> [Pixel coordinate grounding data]
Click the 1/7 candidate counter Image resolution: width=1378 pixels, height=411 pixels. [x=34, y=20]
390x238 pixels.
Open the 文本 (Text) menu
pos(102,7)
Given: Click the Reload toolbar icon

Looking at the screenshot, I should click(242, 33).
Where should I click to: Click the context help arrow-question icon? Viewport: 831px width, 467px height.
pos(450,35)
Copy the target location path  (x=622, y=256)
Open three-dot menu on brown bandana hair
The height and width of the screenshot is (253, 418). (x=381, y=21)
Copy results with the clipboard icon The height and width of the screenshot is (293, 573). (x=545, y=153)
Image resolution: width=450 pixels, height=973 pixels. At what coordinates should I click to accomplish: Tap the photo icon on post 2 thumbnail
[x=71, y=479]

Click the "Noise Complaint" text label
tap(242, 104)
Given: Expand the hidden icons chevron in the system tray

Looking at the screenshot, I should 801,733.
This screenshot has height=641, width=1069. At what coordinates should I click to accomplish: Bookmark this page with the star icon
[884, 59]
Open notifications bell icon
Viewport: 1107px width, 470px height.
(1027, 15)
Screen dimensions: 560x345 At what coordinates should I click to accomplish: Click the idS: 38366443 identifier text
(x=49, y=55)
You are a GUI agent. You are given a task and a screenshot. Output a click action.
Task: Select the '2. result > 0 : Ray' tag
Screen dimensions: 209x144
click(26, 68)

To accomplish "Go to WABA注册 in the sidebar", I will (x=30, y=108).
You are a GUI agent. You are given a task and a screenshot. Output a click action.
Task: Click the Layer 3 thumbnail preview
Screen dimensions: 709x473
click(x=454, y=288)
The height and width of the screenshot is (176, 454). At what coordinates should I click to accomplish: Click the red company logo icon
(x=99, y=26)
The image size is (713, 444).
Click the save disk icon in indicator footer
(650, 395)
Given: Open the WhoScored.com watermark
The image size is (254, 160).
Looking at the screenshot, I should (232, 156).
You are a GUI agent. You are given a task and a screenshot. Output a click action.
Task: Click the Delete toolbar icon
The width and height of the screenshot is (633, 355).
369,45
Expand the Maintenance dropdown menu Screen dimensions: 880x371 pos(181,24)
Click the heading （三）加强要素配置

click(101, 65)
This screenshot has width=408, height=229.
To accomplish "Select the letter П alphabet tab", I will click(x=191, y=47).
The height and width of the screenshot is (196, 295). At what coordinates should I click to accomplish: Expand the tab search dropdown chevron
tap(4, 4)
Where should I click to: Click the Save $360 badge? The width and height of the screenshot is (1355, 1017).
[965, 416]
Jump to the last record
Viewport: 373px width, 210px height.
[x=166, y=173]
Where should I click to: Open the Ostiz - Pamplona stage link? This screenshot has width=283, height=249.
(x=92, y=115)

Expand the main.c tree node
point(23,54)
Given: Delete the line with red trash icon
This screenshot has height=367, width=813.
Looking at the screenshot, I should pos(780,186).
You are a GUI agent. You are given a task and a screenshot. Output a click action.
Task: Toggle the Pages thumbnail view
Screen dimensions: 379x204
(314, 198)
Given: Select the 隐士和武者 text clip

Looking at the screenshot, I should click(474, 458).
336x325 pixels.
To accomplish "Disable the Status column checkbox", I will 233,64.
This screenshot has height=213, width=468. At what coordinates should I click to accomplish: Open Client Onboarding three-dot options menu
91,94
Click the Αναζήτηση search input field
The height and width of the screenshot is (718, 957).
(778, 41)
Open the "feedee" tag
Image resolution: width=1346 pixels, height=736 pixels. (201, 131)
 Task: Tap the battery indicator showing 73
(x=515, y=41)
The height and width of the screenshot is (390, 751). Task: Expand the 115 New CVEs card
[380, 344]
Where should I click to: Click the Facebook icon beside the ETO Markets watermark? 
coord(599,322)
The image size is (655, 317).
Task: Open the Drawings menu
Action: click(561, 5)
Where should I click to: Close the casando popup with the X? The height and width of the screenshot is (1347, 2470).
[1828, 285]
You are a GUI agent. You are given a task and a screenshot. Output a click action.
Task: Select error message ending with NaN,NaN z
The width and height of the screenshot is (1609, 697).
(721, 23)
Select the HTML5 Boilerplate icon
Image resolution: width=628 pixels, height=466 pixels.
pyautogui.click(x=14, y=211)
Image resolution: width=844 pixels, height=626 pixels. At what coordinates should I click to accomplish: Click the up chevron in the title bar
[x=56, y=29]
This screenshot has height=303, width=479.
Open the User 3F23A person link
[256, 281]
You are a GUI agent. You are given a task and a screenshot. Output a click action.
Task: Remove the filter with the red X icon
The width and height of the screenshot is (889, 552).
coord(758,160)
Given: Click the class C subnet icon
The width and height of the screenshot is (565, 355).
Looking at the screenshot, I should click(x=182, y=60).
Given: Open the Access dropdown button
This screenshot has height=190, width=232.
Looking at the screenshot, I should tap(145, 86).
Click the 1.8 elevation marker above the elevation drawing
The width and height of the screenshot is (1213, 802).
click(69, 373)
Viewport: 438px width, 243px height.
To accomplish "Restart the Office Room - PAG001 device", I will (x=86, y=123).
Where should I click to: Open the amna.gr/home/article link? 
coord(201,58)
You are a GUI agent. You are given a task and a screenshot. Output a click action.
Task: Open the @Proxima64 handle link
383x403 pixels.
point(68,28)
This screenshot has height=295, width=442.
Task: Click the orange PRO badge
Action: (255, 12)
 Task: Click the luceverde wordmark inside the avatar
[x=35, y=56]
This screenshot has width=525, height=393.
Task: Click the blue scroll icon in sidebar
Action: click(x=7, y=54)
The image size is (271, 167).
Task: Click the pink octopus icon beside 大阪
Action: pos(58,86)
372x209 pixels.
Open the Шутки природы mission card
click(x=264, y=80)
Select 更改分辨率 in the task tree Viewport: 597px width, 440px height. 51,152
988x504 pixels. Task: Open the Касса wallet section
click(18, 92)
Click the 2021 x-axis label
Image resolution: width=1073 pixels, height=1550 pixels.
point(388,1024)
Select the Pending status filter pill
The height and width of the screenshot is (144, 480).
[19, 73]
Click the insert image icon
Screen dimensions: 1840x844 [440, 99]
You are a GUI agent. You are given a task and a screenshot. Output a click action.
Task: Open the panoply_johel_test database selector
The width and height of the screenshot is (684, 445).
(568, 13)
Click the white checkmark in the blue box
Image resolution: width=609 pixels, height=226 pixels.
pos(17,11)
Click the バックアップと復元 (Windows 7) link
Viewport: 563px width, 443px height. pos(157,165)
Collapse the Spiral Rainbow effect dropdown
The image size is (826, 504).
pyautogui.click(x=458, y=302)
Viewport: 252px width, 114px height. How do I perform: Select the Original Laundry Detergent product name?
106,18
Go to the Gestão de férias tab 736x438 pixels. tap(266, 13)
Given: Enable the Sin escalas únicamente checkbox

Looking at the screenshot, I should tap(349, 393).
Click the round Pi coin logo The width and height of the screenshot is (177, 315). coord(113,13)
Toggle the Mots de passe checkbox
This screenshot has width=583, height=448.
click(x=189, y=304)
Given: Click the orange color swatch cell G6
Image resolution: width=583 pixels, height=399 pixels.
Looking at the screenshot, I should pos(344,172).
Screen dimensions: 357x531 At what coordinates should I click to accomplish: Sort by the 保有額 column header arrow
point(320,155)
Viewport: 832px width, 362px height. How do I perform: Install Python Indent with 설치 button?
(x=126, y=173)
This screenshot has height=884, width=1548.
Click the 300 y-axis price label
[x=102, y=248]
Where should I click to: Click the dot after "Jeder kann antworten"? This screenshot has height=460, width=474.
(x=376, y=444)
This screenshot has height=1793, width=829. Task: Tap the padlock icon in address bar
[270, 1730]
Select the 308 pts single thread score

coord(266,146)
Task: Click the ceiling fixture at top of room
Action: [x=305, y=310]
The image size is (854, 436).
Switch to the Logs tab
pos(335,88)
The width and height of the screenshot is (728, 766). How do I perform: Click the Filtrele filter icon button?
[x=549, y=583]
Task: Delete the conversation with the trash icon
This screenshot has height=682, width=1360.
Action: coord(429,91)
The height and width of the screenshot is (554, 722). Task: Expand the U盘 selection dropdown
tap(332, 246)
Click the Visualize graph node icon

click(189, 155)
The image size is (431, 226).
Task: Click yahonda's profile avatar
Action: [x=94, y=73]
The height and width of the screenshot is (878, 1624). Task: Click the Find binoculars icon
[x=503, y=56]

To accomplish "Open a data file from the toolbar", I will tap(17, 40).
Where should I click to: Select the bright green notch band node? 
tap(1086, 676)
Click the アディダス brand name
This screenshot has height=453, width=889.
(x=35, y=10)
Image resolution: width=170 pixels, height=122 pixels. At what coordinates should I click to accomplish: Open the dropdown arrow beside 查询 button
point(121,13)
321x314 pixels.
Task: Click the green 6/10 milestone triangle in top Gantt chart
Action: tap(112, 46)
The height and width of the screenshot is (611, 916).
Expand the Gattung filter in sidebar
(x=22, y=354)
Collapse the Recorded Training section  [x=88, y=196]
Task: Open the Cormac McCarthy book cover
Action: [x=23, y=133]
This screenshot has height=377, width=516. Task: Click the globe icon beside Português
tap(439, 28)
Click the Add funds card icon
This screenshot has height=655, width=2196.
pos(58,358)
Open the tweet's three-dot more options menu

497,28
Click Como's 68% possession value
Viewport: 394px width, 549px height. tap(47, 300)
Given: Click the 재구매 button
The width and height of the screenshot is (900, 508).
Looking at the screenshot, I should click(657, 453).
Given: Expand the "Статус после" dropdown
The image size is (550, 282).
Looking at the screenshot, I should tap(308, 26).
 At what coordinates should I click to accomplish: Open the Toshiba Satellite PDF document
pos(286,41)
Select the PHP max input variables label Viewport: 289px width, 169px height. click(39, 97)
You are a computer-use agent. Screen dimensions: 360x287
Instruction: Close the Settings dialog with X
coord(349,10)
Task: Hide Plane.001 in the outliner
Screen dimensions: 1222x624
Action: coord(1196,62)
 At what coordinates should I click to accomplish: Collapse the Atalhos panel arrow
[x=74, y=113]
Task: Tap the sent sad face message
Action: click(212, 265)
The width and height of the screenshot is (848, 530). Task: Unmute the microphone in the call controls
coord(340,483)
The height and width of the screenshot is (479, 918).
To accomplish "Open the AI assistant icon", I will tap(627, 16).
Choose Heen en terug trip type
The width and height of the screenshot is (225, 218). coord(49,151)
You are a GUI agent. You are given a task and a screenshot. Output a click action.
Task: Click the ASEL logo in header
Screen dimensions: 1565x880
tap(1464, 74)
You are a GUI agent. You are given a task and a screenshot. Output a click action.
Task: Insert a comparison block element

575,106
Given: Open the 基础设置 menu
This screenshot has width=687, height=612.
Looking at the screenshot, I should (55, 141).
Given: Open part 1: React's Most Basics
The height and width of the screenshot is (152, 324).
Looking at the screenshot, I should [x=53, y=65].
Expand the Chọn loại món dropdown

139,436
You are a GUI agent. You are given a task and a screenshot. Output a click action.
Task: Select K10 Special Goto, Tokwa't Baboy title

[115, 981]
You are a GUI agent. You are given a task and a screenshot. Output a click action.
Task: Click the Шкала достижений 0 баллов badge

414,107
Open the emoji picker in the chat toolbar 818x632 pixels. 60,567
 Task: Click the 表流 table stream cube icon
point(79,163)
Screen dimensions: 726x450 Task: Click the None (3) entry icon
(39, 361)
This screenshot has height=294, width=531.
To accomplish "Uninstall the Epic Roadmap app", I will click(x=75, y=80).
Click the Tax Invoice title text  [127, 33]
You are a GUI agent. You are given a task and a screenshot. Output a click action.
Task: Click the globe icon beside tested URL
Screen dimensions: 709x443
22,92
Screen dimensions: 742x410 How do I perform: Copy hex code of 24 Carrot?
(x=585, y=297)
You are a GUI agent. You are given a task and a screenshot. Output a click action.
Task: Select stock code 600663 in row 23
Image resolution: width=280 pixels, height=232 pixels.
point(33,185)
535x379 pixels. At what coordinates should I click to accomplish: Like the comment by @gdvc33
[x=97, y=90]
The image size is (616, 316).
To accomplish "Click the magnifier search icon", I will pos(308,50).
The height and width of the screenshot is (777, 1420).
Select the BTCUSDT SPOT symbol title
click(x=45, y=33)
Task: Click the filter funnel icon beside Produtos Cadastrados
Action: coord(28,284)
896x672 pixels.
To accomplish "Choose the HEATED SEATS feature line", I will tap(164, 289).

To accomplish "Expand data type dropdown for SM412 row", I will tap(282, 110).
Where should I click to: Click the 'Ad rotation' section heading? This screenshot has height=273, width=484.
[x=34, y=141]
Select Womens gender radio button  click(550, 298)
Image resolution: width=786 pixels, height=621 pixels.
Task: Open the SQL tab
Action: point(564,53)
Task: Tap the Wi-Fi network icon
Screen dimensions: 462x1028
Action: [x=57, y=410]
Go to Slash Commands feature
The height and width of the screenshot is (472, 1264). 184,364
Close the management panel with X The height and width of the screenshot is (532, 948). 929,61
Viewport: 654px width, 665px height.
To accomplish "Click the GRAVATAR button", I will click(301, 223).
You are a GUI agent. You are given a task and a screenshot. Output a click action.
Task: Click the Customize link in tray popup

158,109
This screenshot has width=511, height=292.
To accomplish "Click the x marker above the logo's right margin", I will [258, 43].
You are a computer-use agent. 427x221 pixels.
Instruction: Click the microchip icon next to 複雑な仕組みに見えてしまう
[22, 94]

> [DIRECTIONS]
Go through the entries above and count the lines holding the word "input"; write nothing but the number.

> [RESPONSE FOR THIS EXERCISE]
2